Sehr informativ und übersichtlich ist der letzte Vortrag gehalten aus der Feder des bekannten Eusebius - Herausgebers F. Winkelmann (Berlin): "Die Historiographie in der Epoche des Kaisers Konstantin", besitzt dieser für eine solche Thematik aufgrund seiner langjährigen Beschäftigung mit den Texten, aber auch durch mehrere Studien2 doch die besten Voraussetzungen. Berichtet wird zunächst über den historischen Bestand, der in der Zeit des ersten christlichen Kaisers lediglich aus vier zeitgenössischen Werken besteht (Euseb, Laktanz, Praxagoras, Anonymus der Origo Constantini imperatoris), sowie über die wichtigsten Forschungsprobleme. Der Überblick über Konzeptionen, Methoden und Tendenzen bietet im wesentlichen eine Zusammenfassung, die erfreulicherweise der kleinen Schrift des Laktanz über die Todesarten der Verfolger3 das Odium einer "unerfreulichen Schrift" (Heck) nimmt, da sie doch wichtige Informationen enthält, und weiterhin in Eusebs Vita Constantini zu Recht auch distanzierende und kritische Töne, etwa bei der Kreuzesvision, nicht überhört. Etwas spekulativ erscheinen dagegen die Vermutungen über den Inhalt des zweibändigen Werkes des Heiden Praxagoras, der geradezu ein Idealkaisertum Konstantins gezeichnet habe (wir besitzen nur wenige Fragmente des Photios) sowie über den wahrscheinlich paganen Autor der Origo Constantini und etwaige spätere christliche Zusätze.

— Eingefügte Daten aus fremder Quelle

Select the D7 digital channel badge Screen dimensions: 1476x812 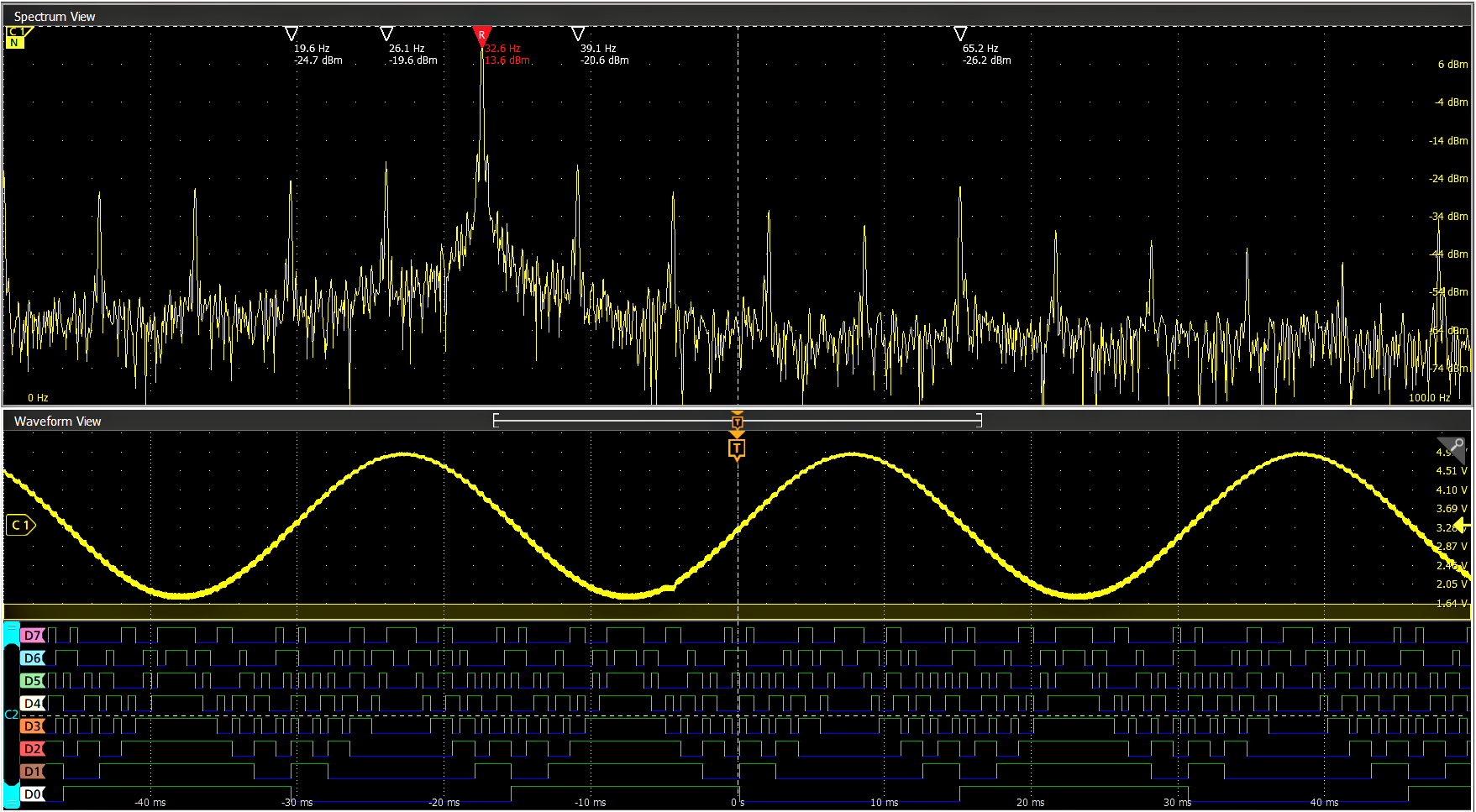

Voll zuzustimmen ist den Schlussbemerkungen, wo der Verfasser noch einmal den entscheidenden neuen "Wirkungsfaktor" der heilsgeschichtlichen Ausrichtung Eusebs hervorhebt, gegen dessen innovative Grundhaltung die anderen drei Geschichtswerke dieser Zeit erheblich zurückstehen müssten. Hier befindet sich Winkelmann auf einer Linie mit der grundlegenden Studie von D. Timpe.4

Allein ein Beitrag wie der letzte rechtfertigt einen solchen Band.

Richard Klein, Wendelstein
RiKle@gmx.net


1 Eine englische Fassung dieser These wurde fast unverändert kurz vorher in einem Sammelband vorgetragen: D. J. O'Meara: Geometry and the Divine in Proclus, in: L. Bergmann, T. Koester (Hrsg.): Mathematics and the Divine. Amsterdam 2004.

2 Z. B. Euseb von Kaisareia. Der Vater der Kirchengeschichte. Berlin 1991.

3 S. jetzt die neue Ausgabe von A. Städele in der Reihe "Fontes Christiani", Darmstadt 2003, dazu die Rezension von R. Klein, Plekos 6, 2004, 19-21.

4 Was ist Kirchengeschichte? Zum Gattungscharakter der Historia Ecclesiastica des Eusebius, in: Festschrift für R. Werner, hrsg. von W. Dahlheim, Konstanz 1989, 171-204.